* **Extracted entries**
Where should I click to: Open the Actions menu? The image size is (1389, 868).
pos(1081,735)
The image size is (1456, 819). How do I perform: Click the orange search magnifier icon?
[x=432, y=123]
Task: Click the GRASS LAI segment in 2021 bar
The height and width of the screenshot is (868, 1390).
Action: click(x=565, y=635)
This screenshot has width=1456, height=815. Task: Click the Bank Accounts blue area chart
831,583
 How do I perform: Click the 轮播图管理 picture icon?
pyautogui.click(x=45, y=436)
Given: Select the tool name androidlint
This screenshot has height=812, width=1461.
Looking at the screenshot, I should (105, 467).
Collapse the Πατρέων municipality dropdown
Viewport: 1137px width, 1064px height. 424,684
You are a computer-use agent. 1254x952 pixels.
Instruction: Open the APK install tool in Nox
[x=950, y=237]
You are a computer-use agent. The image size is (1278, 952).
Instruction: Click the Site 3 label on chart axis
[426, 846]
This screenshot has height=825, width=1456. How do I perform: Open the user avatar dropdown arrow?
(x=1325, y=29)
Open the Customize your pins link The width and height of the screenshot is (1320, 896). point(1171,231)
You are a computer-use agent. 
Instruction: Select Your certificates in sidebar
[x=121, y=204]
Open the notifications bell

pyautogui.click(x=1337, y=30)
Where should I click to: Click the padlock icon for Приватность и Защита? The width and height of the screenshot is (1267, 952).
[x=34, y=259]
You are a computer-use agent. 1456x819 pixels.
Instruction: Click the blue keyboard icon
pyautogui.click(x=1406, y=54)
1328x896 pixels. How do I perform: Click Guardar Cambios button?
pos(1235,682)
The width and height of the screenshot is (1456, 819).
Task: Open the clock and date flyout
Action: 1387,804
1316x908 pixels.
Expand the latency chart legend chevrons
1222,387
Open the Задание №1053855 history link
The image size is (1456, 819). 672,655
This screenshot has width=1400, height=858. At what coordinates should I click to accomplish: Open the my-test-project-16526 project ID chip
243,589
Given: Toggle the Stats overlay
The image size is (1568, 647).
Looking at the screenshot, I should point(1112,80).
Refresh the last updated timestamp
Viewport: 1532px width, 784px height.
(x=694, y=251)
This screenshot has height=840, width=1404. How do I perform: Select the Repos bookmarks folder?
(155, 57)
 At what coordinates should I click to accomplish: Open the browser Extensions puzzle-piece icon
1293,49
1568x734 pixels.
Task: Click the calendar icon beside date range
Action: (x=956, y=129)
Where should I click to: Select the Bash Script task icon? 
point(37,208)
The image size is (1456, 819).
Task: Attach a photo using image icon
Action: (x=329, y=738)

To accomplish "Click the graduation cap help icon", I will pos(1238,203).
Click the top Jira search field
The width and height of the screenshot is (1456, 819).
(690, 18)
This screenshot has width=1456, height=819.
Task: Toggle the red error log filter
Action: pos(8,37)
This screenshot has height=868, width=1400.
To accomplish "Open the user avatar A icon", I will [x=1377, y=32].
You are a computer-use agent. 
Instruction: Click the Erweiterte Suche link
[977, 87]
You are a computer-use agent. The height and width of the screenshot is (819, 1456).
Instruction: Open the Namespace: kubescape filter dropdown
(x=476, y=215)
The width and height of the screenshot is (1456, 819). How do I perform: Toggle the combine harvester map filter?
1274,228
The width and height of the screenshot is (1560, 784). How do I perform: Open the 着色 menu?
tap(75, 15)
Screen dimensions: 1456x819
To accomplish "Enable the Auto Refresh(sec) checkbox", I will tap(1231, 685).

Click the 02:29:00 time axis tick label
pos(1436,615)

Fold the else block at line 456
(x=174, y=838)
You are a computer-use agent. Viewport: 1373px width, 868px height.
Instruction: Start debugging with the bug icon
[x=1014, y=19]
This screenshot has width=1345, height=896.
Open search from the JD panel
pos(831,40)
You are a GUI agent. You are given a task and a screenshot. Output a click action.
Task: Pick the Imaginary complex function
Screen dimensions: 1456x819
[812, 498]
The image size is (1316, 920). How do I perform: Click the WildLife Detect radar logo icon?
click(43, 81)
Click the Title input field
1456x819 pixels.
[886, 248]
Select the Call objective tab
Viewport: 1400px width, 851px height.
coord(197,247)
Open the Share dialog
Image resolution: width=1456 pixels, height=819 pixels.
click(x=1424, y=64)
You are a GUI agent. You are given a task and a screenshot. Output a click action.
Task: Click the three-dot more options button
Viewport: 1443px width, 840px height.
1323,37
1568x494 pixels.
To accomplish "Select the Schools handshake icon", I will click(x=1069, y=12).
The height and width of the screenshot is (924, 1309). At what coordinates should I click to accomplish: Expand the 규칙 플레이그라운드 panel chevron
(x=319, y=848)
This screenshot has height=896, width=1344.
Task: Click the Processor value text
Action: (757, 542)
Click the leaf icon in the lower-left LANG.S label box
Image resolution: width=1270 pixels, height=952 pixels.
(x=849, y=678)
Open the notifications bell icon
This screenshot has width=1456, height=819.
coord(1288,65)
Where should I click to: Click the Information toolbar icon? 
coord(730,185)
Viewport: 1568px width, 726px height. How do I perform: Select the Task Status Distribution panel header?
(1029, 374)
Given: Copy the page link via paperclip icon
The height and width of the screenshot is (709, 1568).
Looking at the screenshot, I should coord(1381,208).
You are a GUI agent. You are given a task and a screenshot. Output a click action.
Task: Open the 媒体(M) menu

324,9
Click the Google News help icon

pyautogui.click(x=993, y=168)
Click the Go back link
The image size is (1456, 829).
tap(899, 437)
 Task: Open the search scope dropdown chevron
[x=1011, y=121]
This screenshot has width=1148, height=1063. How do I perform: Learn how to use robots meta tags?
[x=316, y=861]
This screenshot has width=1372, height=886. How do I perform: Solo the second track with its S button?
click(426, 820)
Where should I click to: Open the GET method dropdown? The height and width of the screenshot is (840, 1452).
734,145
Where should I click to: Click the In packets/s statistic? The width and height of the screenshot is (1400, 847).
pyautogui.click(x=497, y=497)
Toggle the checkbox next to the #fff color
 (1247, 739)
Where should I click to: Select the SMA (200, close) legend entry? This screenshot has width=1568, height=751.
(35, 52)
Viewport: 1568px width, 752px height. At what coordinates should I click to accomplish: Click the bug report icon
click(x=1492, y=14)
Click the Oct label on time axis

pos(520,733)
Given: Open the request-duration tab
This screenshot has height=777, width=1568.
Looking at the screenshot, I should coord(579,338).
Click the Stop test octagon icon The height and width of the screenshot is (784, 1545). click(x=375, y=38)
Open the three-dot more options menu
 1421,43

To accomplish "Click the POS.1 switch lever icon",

* **Problem details**
From the records above, give again exactly the lines running from the line with "The height and width of the screenshot is (868, 1390)." to the line with "Given: Select the tool name androidlint", inclusive.

* **Response to the task**
The height and width of the screenshot is (868, 1390).
Action: click(x=565, y=635)
This screenshot has width=1456, height=815. Task: Click the Bank Accounts blue area chart
831,583
 How do I perform: Click the 轮播图管理 picture icon?
pyautogui.click(x=45, y=436)
Given: Select the tool name androidlint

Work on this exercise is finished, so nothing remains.